The Golden Rule of SoC Crypto IP Verification — A Complete Golden Reference Guide

📅 May 19, 2026 · 🔐 Cryptographic Algorithms · 🧪 RTL Verification · 🏛️ NIST / XKCP / OpenSSL

When embedding crypto IP — AES, SHA-2/3, HMAC/KMAC, RSA — into an SoC, the first question is deceptively simple: "How do you prove this RTL is bit-accurate?" The answer is a verifiable software reference model — a Golden Reference — combined with test vectors sanctioned by a standards body. Passing NIST CAVP vectors is the baseline, not the finish line. In practice, the real debugging leverage comes from a clean C reference that exposes intermediate values at every round.
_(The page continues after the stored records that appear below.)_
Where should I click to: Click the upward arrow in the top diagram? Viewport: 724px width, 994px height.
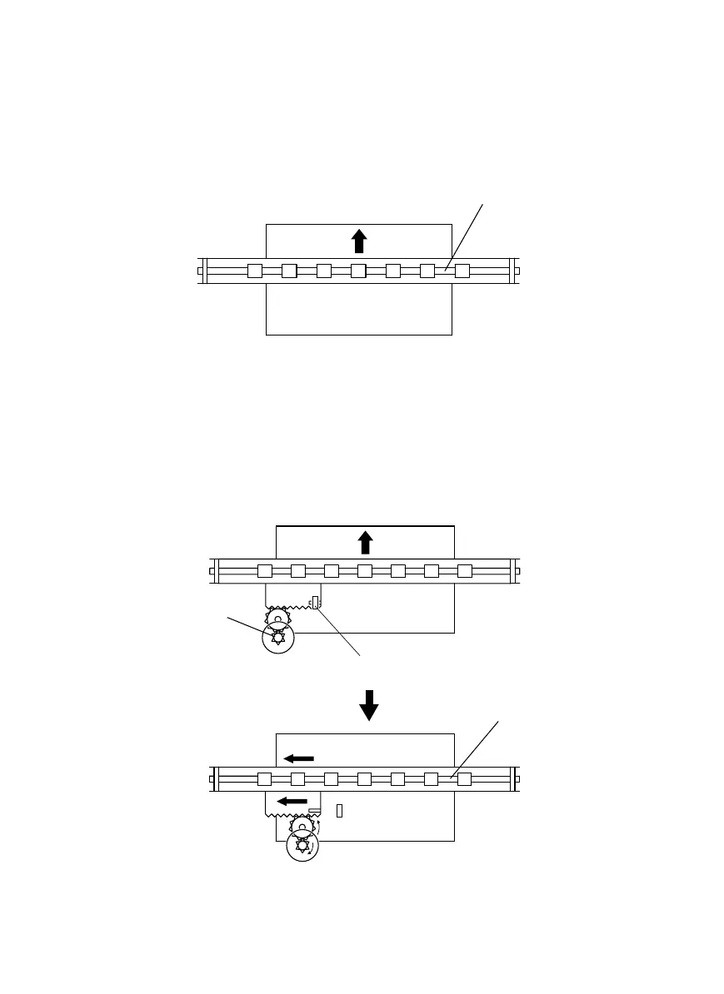coord(359,241)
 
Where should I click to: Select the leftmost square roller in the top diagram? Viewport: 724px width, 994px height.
coord(255,271)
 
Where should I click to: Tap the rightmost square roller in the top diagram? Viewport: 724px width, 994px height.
coord(462,271)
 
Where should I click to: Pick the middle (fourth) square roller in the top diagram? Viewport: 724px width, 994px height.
coord(358,271)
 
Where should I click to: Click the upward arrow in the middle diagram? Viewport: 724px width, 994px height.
coord(365,543)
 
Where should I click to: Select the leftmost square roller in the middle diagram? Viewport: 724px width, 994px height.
coord(265,571)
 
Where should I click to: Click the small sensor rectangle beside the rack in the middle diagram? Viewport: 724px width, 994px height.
coord(315,601)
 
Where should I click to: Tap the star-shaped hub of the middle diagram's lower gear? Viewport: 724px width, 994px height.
coord(278,639)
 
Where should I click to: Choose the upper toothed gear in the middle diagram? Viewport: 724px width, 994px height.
coord(278,619)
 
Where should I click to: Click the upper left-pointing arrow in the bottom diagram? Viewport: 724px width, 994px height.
coord(298,758)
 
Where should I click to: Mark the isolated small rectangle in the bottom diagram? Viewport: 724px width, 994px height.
coord(339,810)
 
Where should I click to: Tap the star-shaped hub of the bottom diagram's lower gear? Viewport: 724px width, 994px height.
coord(302,847)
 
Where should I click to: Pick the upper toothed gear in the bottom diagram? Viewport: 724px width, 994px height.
coord(302,827)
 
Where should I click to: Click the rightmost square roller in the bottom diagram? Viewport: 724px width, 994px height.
coord(465,779)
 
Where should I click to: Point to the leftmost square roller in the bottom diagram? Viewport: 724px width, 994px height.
coord(265,779)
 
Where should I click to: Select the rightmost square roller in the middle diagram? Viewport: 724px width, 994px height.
coord(465,571)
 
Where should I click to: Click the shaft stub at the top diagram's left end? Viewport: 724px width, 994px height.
coord(200,271)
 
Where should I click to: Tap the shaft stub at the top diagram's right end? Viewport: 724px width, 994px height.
coord(518,271)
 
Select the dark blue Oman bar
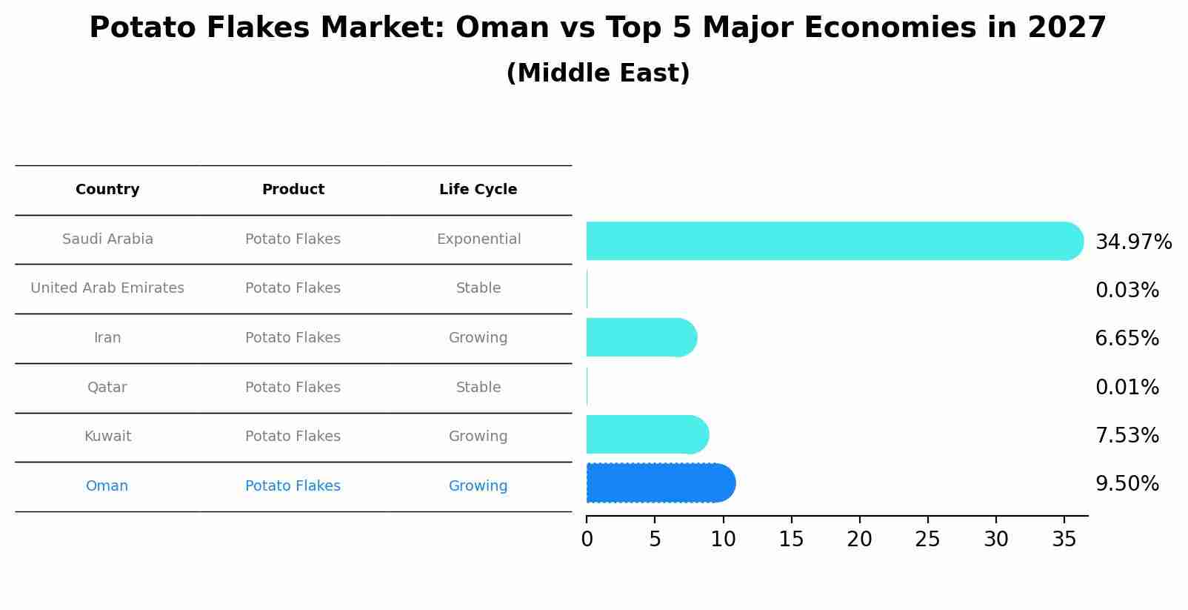click(x=659, y=483)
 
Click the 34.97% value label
click(x=1133, y=242)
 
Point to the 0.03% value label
click(x=1127, y=291)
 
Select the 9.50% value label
click(x=1127, y=484)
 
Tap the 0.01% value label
click(x=1127, y=388)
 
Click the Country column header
click(x=107, y=190)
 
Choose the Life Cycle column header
click(x=478, y=190)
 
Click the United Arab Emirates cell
click(x=107, y=288)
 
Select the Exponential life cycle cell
click(x=478, y=239)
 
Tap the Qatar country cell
click(x=107, y=388)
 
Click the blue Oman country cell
click(x=107, y=486)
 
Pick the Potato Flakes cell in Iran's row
click(x=293, y=338)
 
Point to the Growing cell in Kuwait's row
click(x=478, y=437)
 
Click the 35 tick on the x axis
click(x=1064, y=540)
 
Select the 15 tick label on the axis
click(x=791, y=540)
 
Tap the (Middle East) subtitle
click(x=598, y=73)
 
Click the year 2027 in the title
click(x=1067, y=28)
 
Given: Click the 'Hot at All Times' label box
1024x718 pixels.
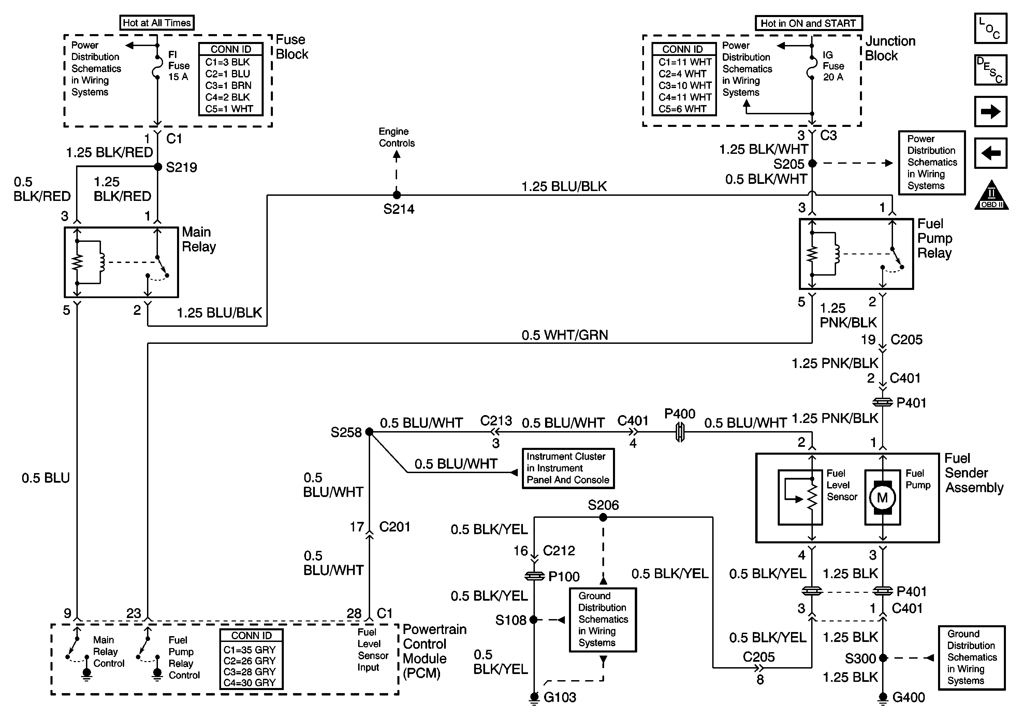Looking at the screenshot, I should tap(157, 23).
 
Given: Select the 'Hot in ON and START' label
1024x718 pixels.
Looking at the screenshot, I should tap(808, 23).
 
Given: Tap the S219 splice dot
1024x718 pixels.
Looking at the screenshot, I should tap(158, 167).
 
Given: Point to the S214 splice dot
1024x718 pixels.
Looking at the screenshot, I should tap(396, 195).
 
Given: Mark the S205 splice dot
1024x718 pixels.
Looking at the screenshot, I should tap(812, 164).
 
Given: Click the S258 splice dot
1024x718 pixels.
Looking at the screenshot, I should tap(369, 432).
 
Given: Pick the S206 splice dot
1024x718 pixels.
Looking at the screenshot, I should tap(603, 517).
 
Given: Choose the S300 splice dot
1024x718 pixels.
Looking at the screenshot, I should tap(883, 658).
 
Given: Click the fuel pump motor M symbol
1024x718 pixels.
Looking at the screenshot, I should tap(882, 497).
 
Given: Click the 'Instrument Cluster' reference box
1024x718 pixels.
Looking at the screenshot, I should tap(568, 468).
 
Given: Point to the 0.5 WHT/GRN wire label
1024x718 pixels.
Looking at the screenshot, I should tap(565, 335).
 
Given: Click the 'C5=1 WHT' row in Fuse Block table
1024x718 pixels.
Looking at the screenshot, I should tap(229, 109).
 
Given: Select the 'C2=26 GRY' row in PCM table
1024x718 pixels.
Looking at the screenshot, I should tap(250, 660).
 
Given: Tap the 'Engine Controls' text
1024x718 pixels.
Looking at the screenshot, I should tap(396, 137).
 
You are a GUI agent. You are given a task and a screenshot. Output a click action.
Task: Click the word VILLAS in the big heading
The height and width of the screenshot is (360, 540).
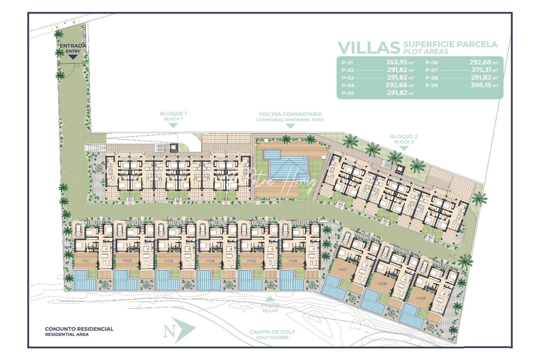pyautogui.click(x=369, y=48)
This guide covers: the authoritative standard for each algorithm, the trust hierarchy of golden reference candidates, where to obtain them, required test vector categories, and the critical pitfall of reaching for OpenSSL as a golden model.

🧭 Verification Workflow — The Full Pipeline at a Glance

Crypto RTL verification is a five-stage chain: "FIPS spec → golden C code → test vectors → DPI-C comparison → regression automation." A single stage driven by assumption — rather than a verified reference — breaks bit-level correctness across the entire chain.


flowchart TD
  A([FIPS Standard Spec]) --> B[Golden C Reference
NIST · XKCP · Fiat]
  B --> C[Test Vectors
KAT · MCT · ACVP JSON]
  C --> D{DPI-C Round
Intermediate match?}
  D -->|YES| E([RTL Verification Passed])
  D -->|NO| F[Bug Localization
State Comparison]
  style A fill:#3498db,stroke:#2980b9,color:#ffffff
  style B fill:#e8f8f5,stroke:#16a085
  style C fill:#fef9e7,stroke:#f39c12
  style D fill:#fef9e7,stroke:#f39c12
  style E fill:#eafaf1,stroke:#27ae60,color:#1e8449
  style F fill:#fdedec,stroke:#e74c3c,color:#c0392b

🔁 Diagram summary: Starting from the FIPS spec, a golden C model is built and exercised against KAT, MCT, and ACVP JSON vectors. DPI-C then bridges the golden model and the RTL, comparing per-round intermediate state. Match → verification passes; mismatch → the failing round pinpoints the bug.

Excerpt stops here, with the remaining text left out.